▸ **Task to complete**: Search the records for the string "Lizard", then copy each line where it appears.

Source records
*** Block opens ***

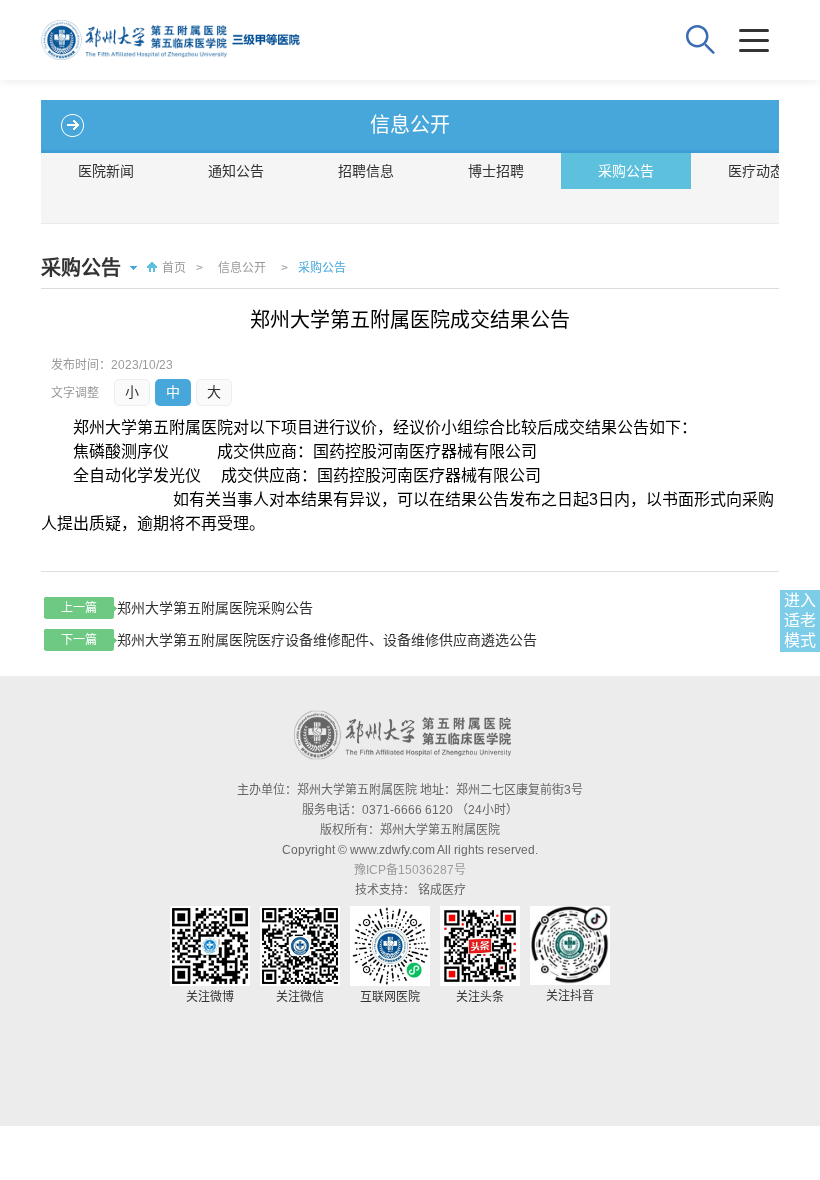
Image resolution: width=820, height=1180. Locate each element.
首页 (174, 268)
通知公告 (236, 171)
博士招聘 (496, 171)
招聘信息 (366, 171)
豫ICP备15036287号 (410, 870)
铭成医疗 (442, 890)
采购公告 (626, 171)
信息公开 (242, 268)
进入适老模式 (800, 620)
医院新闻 (106, 171)
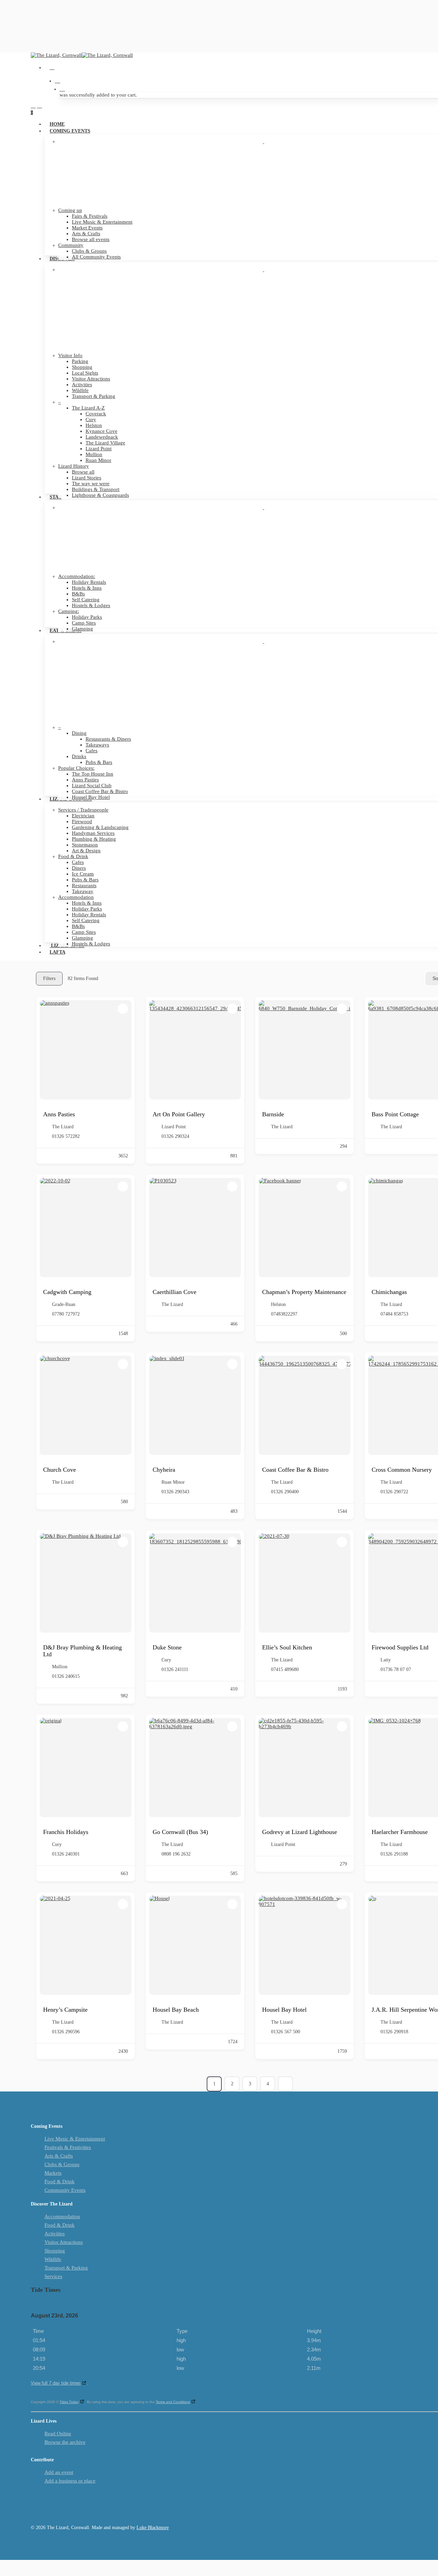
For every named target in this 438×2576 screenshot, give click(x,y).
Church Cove (59, 1469)
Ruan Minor (173, 1482)
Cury (166, 1659)
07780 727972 (66, 1314)
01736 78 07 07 (396, 1669)
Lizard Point (174, 1126)
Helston (278, 1304)
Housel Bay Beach (176, 2009)
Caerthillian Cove (174, 1292)
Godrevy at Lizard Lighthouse (299, 1832)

*** Block closes ***

▸ **Answer section**:
Lizard Point (174, 1126)
Godrevy at Lizard Lighthouse (299, 1832)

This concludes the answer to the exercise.